Tetulia Upazila mauza geocode map

Tetulia (তেতুলিয়া), historically spelt as Tentulia, is the northernmost region of Bangladesh, constituting an upazila in Panchagarh District of Rangpur Division. Tetulia is geographically the northernmost tip of Bangladesh. Tetulia is notable for its tea. Tetulia is also notable for views of Kangchenjunga, the third highest mountain in the world, from its plains, rivers and tea gardens.

== Etymology ==
Tentula is the Bengali word for tamarind.

==Demographics==

According to the 2022 Bangladeshi census, Tetulia Upazila had 36,471 households and a population of 160,180. 11.30% of the population were under 5 years of age.
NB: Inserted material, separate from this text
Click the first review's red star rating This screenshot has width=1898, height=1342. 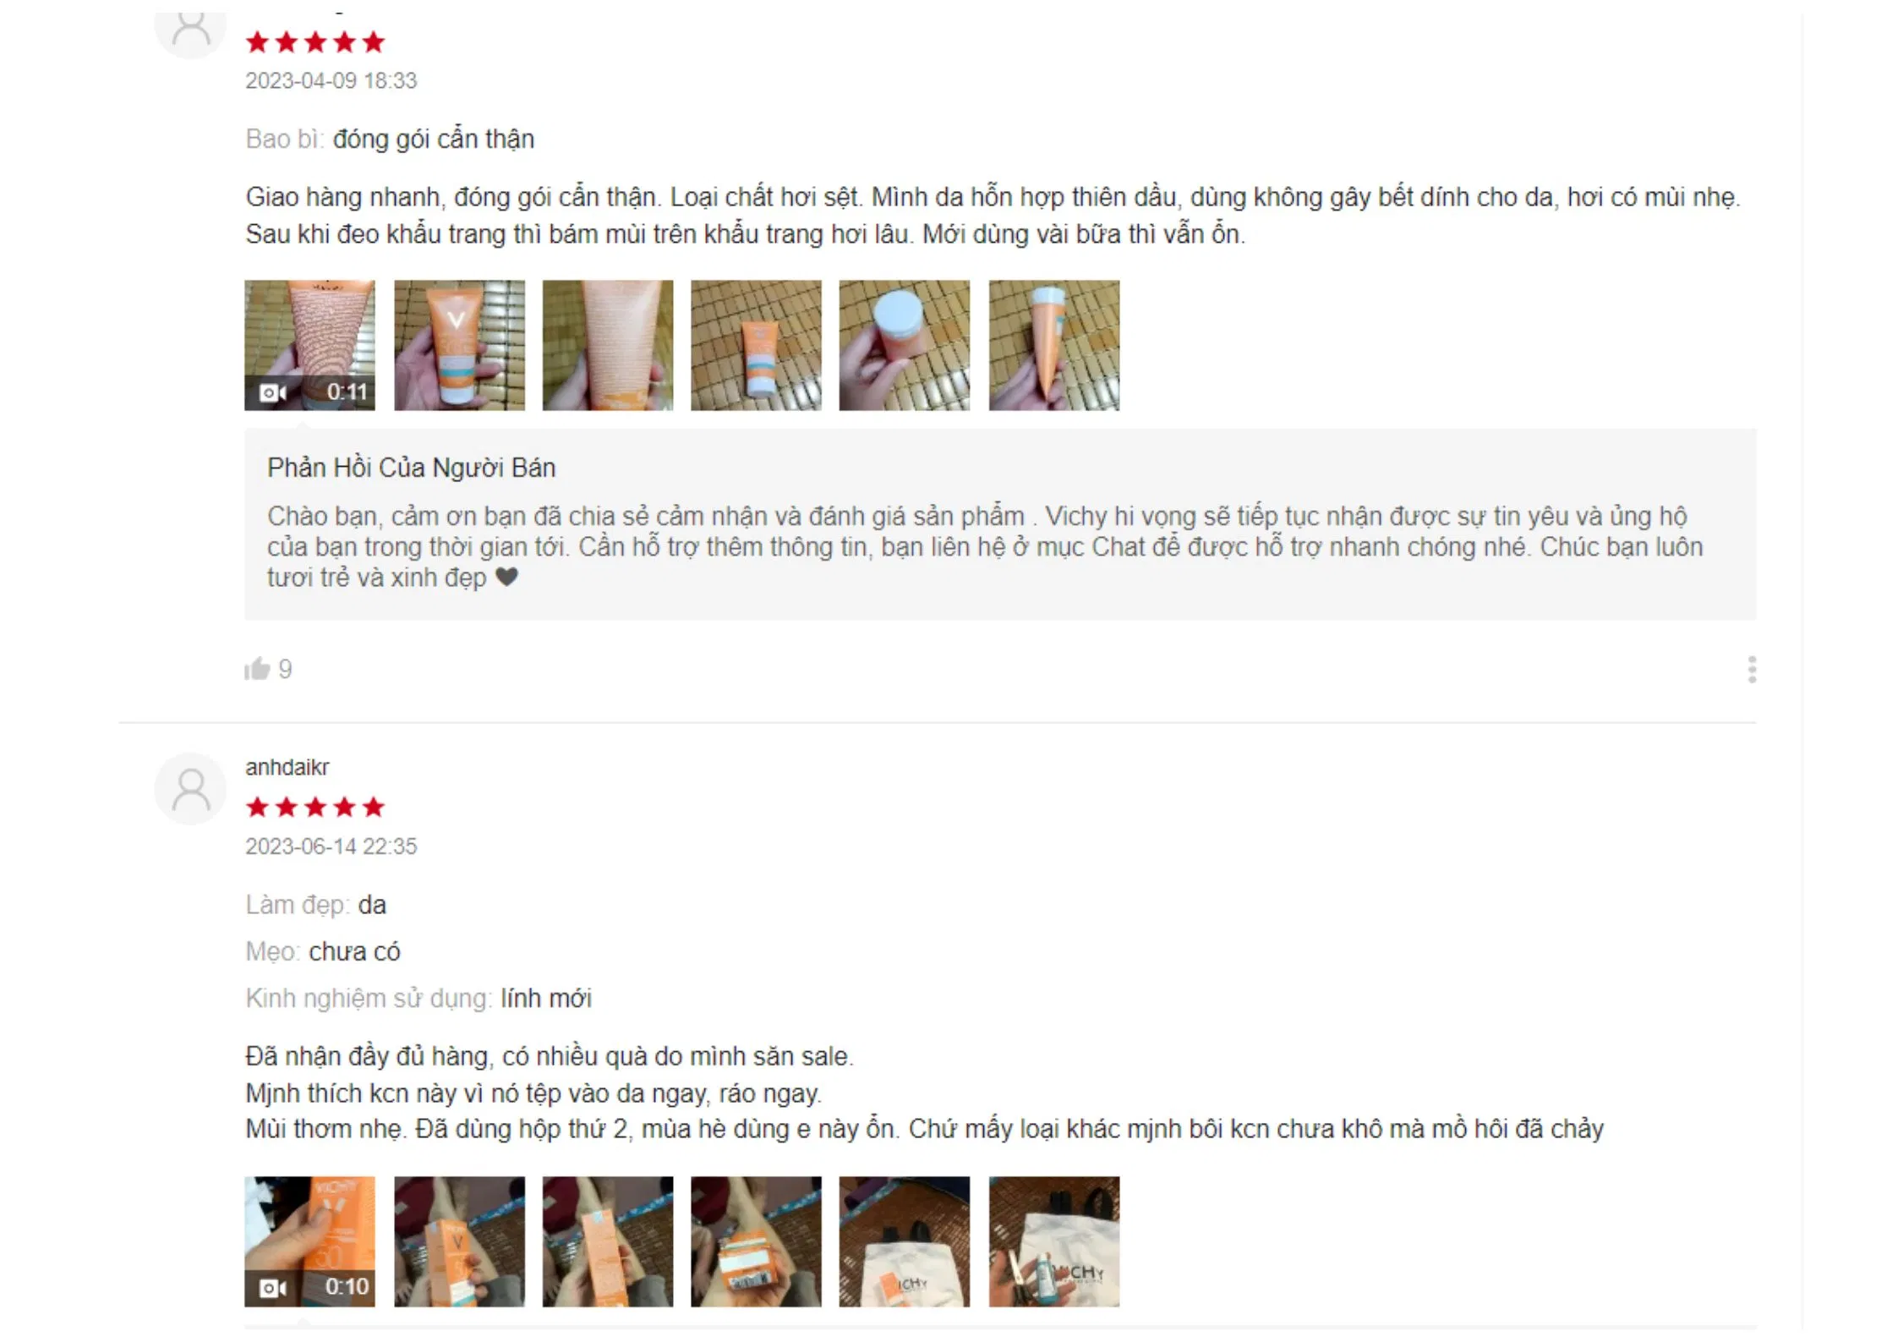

Tetulia had a literacy rate (age 7 and over) of 71.78%: 74.40% for males and 69.09% for females, and a sex ratio of 102.63 males for every 100 females. 19,809 (12.37%) lived in urban areas.

According to the 2011 Census of Bangladesh, Tetulia Upazila had 27,908 households and a population of 125,454. 30,869 (24.61%) were under 10 years of age. Tetulia had a literacy rate (age 7 and over) of 47.32%, compared to the national average of 51.8%, and a sex ratio of 977 females per 1000 males. 5,506 (4.39%) lived in urban areas.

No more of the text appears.